## What you are asked to do
Update the rows from the line with "แสดงเพิ่มเติม [button] (28, 476)" up to and including the line with "Nada (300, 2320)", replacing "Lestijden" with "Lesuren" and leaving everything else unchanged. Output only those rows.

## Dataset records
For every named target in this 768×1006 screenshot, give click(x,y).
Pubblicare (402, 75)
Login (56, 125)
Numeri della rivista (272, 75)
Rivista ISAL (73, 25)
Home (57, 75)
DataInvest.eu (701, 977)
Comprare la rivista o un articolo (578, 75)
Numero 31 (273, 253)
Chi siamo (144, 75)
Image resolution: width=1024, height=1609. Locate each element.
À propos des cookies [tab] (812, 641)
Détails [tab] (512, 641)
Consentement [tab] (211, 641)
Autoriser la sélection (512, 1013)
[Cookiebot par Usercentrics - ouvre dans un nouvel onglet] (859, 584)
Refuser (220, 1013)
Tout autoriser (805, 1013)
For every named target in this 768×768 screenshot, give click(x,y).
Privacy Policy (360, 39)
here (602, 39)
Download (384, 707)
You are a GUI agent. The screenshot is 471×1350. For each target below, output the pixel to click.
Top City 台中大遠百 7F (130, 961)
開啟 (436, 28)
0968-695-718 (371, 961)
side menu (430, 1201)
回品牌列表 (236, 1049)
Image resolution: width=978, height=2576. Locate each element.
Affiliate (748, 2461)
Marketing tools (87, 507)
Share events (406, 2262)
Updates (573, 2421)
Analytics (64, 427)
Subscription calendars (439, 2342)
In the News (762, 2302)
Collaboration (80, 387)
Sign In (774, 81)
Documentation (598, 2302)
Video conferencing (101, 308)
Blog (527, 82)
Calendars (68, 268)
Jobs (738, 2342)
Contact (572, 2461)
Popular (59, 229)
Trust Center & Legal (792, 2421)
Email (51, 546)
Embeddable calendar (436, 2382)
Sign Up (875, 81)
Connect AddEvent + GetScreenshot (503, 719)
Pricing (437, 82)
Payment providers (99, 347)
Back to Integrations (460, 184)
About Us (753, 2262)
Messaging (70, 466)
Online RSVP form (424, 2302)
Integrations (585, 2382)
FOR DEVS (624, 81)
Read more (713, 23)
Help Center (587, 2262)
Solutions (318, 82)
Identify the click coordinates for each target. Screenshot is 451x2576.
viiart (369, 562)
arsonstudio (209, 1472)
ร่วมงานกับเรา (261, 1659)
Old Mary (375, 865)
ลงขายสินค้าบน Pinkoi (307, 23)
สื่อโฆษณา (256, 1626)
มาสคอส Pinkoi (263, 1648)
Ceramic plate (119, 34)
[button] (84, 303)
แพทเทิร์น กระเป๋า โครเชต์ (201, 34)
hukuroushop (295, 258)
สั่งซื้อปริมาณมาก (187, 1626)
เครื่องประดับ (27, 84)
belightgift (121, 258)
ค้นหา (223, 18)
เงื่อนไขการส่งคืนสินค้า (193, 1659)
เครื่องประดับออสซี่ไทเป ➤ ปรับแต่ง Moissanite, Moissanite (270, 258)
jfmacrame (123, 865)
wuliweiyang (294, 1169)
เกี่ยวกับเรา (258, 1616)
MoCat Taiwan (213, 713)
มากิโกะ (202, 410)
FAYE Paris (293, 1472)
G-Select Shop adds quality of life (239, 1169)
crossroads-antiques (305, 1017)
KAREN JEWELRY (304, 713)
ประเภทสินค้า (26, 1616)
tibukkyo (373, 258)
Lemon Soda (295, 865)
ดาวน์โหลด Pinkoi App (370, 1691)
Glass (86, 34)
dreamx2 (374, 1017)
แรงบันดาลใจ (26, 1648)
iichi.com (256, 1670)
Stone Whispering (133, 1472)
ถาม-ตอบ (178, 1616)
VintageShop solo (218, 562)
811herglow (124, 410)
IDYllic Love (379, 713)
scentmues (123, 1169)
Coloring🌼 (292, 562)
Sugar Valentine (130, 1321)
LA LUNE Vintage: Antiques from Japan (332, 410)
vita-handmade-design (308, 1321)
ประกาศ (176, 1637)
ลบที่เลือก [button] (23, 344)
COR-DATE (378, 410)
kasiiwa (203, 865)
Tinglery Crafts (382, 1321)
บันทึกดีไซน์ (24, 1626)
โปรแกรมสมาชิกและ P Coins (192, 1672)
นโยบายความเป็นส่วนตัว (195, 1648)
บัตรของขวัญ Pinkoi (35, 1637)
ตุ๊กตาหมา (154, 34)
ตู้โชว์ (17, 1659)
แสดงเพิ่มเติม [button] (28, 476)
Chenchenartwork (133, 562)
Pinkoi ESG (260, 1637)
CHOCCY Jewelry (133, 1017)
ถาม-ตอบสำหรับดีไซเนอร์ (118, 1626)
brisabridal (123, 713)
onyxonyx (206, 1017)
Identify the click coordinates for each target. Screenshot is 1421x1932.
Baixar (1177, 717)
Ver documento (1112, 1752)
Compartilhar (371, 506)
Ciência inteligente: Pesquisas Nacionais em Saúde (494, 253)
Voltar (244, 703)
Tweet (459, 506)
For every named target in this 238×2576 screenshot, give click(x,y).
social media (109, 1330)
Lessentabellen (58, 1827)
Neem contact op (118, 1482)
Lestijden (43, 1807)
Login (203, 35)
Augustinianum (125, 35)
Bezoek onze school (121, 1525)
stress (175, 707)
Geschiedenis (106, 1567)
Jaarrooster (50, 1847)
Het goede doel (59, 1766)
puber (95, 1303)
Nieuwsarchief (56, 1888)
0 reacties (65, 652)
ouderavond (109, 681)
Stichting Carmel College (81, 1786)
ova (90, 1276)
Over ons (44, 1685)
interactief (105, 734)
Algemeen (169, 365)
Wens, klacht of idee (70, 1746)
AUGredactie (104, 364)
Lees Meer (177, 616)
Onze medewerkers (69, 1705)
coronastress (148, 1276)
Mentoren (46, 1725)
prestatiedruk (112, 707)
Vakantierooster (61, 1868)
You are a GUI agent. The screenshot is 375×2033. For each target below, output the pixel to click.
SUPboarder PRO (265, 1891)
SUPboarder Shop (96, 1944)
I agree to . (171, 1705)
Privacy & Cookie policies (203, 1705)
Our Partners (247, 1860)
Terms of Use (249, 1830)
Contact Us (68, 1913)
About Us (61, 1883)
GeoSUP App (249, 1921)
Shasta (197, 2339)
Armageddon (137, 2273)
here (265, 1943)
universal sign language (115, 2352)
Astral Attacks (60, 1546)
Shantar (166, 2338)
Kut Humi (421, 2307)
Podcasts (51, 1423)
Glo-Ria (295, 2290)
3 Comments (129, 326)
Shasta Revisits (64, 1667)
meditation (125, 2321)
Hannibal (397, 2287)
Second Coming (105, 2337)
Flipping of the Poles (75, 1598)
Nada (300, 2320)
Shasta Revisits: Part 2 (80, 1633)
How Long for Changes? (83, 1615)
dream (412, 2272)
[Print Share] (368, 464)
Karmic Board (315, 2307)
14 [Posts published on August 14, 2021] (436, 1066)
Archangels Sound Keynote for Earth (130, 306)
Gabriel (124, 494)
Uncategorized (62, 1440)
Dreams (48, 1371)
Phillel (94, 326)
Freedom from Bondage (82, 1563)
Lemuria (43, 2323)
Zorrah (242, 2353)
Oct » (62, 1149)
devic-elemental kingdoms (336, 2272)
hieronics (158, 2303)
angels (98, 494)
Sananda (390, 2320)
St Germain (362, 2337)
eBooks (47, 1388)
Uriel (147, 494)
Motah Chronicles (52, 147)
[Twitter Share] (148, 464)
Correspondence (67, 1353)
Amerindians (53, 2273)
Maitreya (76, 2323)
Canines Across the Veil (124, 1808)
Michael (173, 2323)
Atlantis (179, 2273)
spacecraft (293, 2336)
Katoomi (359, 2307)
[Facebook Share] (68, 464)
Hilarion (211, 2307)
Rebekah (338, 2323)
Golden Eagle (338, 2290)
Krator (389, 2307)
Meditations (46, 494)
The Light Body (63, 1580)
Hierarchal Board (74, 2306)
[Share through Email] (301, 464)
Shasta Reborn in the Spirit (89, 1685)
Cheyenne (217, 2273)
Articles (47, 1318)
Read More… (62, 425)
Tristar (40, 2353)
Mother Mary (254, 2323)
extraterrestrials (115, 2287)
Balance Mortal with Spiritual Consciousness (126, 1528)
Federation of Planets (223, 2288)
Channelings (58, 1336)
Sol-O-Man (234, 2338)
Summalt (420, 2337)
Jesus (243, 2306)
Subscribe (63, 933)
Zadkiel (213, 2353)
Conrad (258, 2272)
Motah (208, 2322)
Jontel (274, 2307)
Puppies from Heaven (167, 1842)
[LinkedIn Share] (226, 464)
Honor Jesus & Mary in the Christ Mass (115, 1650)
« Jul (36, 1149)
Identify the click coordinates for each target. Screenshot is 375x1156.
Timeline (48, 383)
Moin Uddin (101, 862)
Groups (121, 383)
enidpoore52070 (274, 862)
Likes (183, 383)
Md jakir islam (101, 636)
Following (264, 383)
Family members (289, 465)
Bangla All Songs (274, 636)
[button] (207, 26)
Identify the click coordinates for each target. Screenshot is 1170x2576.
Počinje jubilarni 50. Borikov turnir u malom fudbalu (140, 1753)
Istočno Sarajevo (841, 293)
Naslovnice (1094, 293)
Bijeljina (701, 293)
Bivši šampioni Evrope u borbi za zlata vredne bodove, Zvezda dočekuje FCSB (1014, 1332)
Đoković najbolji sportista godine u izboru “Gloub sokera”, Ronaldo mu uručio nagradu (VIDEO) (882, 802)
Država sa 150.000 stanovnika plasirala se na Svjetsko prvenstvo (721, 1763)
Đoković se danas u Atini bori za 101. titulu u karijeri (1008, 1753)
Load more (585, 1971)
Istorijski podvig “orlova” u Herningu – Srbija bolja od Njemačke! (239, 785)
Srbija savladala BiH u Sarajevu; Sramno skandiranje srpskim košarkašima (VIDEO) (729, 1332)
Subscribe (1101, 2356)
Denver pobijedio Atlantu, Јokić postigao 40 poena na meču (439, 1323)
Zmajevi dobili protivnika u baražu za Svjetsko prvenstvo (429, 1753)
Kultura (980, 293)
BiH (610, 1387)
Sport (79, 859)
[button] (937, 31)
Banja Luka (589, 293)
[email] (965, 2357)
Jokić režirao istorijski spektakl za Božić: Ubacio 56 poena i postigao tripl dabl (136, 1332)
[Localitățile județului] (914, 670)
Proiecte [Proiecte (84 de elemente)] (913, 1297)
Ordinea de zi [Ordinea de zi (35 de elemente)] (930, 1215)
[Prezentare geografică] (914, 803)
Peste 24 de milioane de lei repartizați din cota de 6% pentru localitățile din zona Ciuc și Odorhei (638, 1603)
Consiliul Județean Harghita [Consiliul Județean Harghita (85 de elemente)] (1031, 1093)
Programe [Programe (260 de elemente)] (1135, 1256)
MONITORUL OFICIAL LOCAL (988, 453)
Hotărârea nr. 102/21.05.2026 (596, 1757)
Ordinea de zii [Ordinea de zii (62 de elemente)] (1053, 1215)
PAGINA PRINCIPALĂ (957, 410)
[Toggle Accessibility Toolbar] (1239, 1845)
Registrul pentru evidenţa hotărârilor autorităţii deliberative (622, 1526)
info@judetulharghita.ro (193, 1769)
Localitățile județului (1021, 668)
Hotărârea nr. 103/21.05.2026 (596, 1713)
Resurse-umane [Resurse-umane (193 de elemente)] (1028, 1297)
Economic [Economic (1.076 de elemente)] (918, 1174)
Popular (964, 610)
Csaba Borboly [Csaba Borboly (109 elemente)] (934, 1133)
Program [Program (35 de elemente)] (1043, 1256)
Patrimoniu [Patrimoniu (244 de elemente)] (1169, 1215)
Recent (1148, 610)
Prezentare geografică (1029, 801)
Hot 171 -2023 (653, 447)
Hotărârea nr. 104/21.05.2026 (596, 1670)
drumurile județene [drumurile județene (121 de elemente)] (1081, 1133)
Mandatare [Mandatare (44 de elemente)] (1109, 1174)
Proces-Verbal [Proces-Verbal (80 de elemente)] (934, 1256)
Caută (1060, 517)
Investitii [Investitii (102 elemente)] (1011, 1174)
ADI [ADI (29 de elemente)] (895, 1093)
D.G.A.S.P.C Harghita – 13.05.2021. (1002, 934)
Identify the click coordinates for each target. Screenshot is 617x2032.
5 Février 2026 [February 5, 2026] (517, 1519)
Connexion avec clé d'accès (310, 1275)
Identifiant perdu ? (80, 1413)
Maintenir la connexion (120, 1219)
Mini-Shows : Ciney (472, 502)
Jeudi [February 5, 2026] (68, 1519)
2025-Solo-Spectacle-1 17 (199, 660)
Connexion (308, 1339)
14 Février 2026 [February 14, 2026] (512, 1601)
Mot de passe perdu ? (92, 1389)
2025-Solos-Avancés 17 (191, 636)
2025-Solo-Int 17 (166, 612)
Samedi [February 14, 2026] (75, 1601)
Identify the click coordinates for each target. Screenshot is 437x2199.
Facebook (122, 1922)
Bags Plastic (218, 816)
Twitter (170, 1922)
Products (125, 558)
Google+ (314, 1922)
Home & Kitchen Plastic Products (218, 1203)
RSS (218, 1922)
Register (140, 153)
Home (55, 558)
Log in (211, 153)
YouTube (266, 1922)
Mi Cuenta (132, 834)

## Correct response
แสดงเพิ่มเติม [button] (28, 476)
Chenchenartwork (133, 562)
Pinkoi ESG (260, 1637)
CHOCCY Jewelry (133, 1017)
ถาม-ตอบสำหรับดีไซเนอร์ (118, 1626)
brisabridal (123, 713)
onyxonyx (206, 1017)
Identify the click coordinates for each target. Screenshot is 1421x1932.
Baixar (1177, 717)
Ver documento (1112, 1752)
Compartilhar (371, 506)
Ciência inteligente: Pesquisas Nacionais em Saúde (494, 253)
Voltar (244, 703)
Tweet (459, 506)
For every named target in this 238×2576 screenshot, give click(x,y).
social media (109, 1330)
Lessentabellen (58, 1827)
Neem contact op (118, 1482)
Lesuren (43, 1807)
Login (203, 35)
Augustinianum (125, 35)
Bezoek onze school (121, 1525)
stress (175, 707)
Geschiedenis (106, 1567)
Jaarrooster (50, 1847)
Het goede doel (59, 1766)
puber (95, 1303)
Nieuwsarchief (56, 1888)
0 reacties (65, 652)
ouderavond (109, 681)
Stichting Carmel College (81, 1786)
ova (90, 1276)
Over ons (44, 1685)
interactief (105, 734)
Algemeen (169, 365)
Wens, klacht of idee (70, 1746)
AUGredactie (104, 364)
Lees Meer (177, 616)
Onze medewerkers (69, 1705)
coronastress (148, 1276)
Mentoren (46, 1725)
prestatiedruk (112, 707)
Vakantierooster (61, 1868)
You are a GUI agent. The screenshot is 375×2033. For each target below, output the pixel to click.
SUPboarder PRO (265, 1891)
SUPboarder Shop (96, 1944)
I agree to . (171, 1705)
Privacy & Cookie policies (203, 1705)
Our Partners (247, 1860)
Terms of Use (249, 1830)
Contact Us (68, 1913)
About Us (61, 1883)
GeoSUP App (249, 1921)
Shasta (197, 2339)
Armageddon (137, 2273)
here (265, 1943)
universal sign language (115, 2352)
Astral Attacks (60, 1546)
Shantar (166, 2338)
Kut Humi (421, 2307)
Podcasts (51, 1423)
Glo-Ria (295, 2290)
3 Comments (129, 326)
Shasta Revisits (64, 1667)
meditation (125, 2321)
Hannibal (397, 2287)
Second Coming (105, 2337)
Flipping of the Poles (75, 1598)
Nada (300, 2320)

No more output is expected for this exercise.